NEWS BULLETIN

April 28, 2009 --- Vol. 15, No. 39April 2009

DOI, DOC revoke Bush administration Endangered Species Act rule

Secretary of the Interior Ken Salazar and Secretary of Commerce Gary Locke announced today that their departments are revoking an Endangered Species Act regulation change published in December, in the final months of the Bush administration.

The regulation change had given federal agencies a stronger role in determining when they had to consult with the U.S. Fish and Wildlife Service and the National Marine Fisheries Service regarding agency actions that might affect an endangered species.
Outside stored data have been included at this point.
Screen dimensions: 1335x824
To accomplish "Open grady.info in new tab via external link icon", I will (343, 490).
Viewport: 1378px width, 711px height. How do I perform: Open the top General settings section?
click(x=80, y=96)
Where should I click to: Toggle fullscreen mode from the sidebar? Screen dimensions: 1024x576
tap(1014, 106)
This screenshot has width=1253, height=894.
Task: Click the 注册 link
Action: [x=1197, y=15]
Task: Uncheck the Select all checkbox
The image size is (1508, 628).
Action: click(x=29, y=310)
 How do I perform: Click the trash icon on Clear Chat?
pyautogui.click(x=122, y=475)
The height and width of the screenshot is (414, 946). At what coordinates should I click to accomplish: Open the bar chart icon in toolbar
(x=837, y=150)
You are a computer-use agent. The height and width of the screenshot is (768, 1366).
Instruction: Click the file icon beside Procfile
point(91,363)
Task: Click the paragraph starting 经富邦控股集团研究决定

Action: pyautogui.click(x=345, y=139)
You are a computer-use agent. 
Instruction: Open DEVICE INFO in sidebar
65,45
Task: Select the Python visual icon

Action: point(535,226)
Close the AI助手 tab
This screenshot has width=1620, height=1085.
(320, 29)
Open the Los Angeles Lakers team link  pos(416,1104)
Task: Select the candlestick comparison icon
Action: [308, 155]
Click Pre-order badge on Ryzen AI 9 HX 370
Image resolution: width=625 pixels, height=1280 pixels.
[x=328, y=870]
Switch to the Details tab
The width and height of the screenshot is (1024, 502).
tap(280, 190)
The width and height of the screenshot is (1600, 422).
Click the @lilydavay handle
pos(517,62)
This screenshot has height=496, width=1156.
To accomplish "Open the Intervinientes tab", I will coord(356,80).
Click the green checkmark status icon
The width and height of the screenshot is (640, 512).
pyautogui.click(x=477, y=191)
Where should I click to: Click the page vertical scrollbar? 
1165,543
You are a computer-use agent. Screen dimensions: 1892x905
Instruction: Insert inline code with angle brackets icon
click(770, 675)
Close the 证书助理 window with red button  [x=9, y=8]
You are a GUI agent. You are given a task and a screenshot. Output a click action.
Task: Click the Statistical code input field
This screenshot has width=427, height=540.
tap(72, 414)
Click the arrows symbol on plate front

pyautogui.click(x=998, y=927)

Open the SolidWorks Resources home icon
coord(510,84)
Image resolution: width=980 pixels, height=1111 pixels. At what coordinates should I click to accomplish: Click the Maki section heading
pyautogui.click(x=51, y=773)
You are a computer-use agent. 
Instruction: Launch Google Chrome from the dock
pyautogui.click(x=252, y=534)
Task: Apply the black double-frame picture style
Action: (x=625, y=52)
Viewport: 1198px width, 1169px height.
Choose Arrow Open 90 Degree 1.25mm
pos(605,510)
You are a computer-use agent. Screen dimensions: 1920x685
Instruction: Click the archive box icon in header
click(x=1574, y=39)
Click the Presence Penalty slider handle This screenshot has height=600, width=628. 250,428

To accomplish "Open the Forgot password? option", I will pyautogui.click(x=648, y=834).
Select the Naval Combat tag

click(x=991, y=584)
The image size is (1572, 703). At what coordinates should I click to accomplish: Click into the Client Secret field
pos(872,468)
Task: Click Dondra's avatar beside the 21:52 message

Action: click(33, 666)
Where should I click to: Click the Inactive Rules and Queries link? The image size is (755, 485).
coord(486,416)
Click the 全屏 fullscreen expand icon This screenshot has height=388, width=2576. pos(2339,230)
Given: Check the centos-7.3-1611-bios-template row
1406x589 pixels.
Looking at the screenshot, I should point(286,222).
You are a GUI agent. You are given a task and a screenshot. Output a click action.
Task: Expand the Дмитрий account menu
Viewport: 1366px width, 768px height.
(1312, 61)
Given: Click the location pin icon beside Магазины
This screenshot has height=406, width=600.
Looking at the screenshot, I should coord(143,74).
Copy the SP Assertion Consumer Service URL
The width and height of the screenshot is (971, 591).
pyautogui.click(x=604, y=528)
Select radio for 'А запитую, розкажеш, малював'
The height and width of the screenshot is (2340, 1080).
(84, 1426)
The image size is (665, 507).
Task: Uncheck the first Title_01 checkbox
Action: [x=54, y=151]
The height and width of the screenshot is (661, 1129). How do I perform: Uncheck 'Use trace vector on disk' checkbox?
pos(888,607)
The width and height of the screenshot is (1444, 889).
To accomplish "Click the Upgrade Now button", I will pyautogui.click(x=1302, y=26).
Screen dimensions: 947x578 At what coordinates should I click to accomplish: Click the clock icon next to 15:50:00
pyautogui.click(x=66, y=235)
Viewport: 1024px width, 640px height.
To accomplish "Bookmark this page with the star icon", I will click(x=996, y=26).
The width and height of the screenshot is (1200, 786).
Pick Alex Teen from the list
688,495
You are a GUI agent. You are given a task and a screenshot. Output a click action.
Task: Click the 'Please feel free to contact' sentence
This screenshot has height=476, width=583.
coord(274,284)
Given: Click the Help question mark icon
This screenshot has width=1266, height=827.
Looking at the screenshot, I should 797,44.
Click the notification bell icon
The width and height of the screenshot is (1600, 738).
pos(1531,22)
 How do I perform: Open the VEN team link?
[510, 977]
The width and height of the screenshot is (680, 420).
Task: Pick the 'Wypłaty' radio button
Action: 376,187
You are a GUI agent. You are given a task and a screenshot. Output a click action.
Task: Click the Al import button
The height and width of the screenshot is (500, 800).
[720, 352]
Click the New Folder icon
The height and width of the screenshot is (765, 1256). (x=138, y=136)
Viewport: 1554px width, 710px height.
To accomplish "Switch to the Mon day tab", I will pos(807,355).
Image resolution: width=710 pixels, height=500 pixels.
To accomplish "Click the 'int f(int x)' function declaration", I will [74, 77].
When in 2008 DOI and DOC proposed the regulation changes they said that they were clarifying the ESA procedures as a follow up to a Government Accountability Office 2004 report, in response to “new challenges we face with regard to global warming and climate change” and to avoid unwarranted consultations.

But environmental organizations called foul, saying that the rule change undermined the effectiveness of the ESA.

And in March President Obama instructed government agencies to review the December regulation changes and, meantime, to “follow the prior longstanding consultation and concurrence practices” involving FWS and NMFS.

The ESA “reflects one of the nation’s profound commitments,” Obama said.

Following the decision announced today, government agencies will revert to the pre-December ESA procedures.

“By rolling back this 11th hour regulation, we are ensuring that threatened and endangered species continue to receive the full protection of the law,” Salazar said. “Because science must serve as the foundation for decisions we make, federal agencies proposing to take actions that might affect threatened and endangered species will once again have to consult with biologists at the two departments.”

CORRECTION

The final sentence of the news bulletin item below, sent out earlier today, should read that Foothills off-road travel closed April 26, NOT May 26. A corrected version of that bulletin is included below.

CORRECTED: All state lands now closed to off-road travel

Effective at noon today the Alaska Department of Natural Resources has closed remaining state-owned lands to off-road tundra travel.

Gary Schultz, natural resource manager for DNR’s Division of Mining, Land and Water, said in a statement today that as of noon, “all state-owned lands on the North Slope (Upper Foothills, Lower Foothills, Eastern Coastal and Western Coastal Tundra Opening Areas) are closed to off-road travel.”

Off-road travel in progress must be completed within 72 hours — by noon, May 1 — he said.

Any exceptions require prior approval by the division.

Foothills off-road travel was closed at noon April 26.